Artists and HIV/AIDS: An exhibition in Prato on forgotten history

An exhibition to 'recompose' the forgotten story of Italians hit by the crisis of HIV-AIDS over a 15-year period. It is entitled 'Art and Affected, HIV-AIDS in Italy. 1982-1996', the exhibition curated by Michele Bertolino, which will be hosted at the Center for Art contemporary Pecci di Prato from 4 October to 10 May 2026. Artworks, poems, soundscapes and videos combine to archival materials and personal memories in a journey that spans the years from 1982 to 1996, from the first report of full-blown AIDS in Italy upon the arrival of therapies antiretrovirals, restoring the urgency and uniqueness of that time.
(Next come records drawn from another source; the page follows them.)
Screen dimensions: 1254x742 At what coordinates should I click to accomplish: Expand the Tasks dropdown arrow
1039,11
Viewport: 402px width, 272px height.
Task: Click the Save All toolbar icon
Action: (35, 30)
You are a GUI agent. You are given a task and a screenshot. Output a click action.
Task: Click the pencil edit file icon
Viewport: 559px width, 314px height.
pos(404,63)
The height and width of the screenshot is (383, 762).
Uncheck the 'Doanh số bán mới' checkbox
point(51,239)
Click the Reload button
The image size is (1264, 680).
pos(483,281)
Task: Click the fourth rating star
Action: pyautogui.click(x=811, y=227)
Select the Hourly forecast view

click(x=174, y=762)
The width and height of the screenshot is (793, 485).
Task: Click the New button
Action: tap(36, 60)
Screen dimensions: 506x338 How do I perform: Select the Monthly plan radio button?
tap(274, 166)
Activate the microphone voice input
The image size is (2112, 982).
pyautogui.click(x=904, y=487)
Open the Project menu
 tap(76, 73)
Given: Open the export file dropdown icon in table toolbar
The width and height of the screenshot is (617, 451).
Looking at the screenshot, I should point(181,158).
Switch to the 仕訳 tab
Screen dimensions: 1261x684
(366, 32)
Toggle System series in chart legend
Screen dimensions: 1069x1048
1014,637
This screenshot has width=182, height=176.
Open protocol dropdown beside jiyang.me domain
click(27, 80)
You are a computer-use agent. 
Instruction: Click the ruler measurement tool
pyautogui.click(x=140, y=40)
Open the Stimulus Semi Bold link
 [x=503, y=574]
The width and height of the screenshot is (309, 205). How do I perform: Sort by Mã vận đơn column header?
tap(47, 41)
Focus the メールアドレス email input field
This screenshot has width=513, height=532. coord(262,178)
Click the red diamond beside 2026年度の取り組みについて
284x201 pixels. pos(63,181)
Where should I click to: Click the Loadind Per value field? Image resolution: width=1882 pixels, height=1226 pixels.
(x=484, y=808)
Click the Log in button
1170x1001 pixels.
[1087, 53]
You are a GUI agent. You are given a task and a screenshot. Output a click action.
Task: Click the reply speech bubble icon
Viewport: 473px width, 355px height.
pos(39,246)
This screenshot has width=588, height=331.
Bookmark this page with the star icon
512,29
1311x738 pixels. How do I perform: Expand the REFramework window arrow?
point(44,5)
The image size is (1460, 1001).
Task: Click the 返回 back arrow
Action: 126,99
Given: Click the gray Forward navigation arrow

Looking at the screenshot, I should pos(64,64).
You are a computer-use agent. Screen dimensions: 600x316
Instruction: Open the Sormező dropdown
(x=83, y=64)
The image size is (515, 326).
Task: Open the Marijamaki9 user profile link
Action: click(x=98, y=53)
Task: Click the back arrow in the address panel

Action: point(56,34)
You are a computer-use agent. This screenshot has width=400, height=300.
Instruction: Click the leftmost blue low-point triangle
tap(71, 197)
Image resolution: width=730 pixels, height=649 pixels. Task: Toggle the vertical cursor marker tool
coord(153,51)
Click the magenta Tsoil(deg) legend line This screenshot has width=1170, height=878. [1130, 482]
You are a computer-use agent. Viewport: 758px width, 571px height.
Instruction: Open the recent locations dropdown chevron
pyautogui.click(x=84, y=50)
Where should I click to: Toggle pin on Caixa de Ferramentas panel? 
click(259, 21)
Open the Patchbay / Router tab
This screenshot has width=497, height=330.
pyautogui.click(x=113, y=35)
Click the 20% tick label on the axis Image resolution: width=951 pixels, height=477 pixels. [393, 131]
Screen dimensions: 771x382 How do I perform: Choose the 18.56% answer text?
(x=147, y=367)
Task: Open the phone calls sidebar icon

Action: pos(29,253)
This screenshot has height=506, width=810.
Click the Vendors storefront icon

The exhibition opens with a film made for the occasion, with the poems of Dario Bellezza, Massimiliano Chiamenti, Nino Gennaro, Ottavio Mai, La Nina, Marco Sanna and Pier Vittorio Tondelli, poets who lived with HIV and they told in their texts, read here by artists. The archive represents the heart of the exhibition. Built in more voices with Valeria Calvino, Daniele Calzavara and the Rabbits Bianchi, collects documents, posters, newspaper articles, videos and soundtracks that outline the historical dimension, Italian politics, society and culture between 1982-1996. For to underline the unfinished nature of this reconstruction, the materials are presented on large work boards equipped with wheels, which suggest the possibility of reconfiguring the narrative. Among the historical documents, Emmanuel's interventions Yoro and Tomboys Don't Cry offering perspectives contemporary reading, underlining voids and silences. In Gran Fury poster exhibition, exhibited at the 1990 Biennale (and (for the first time since then presented in Italy) which relate to the works of Keith Haring; the blue organza curtains by Felix Gonzalez-Torres (presented at the Rivara Castle, in Turin, in 1991) coexist with the works of David Wojnarowicz and Walter Robinson, proposed in Milan by Corrado Levi in 1984. Three monographic rooms are dedicated to the work of Nino Gennaro, Francesco Torrini and Patrizia Vicinelli.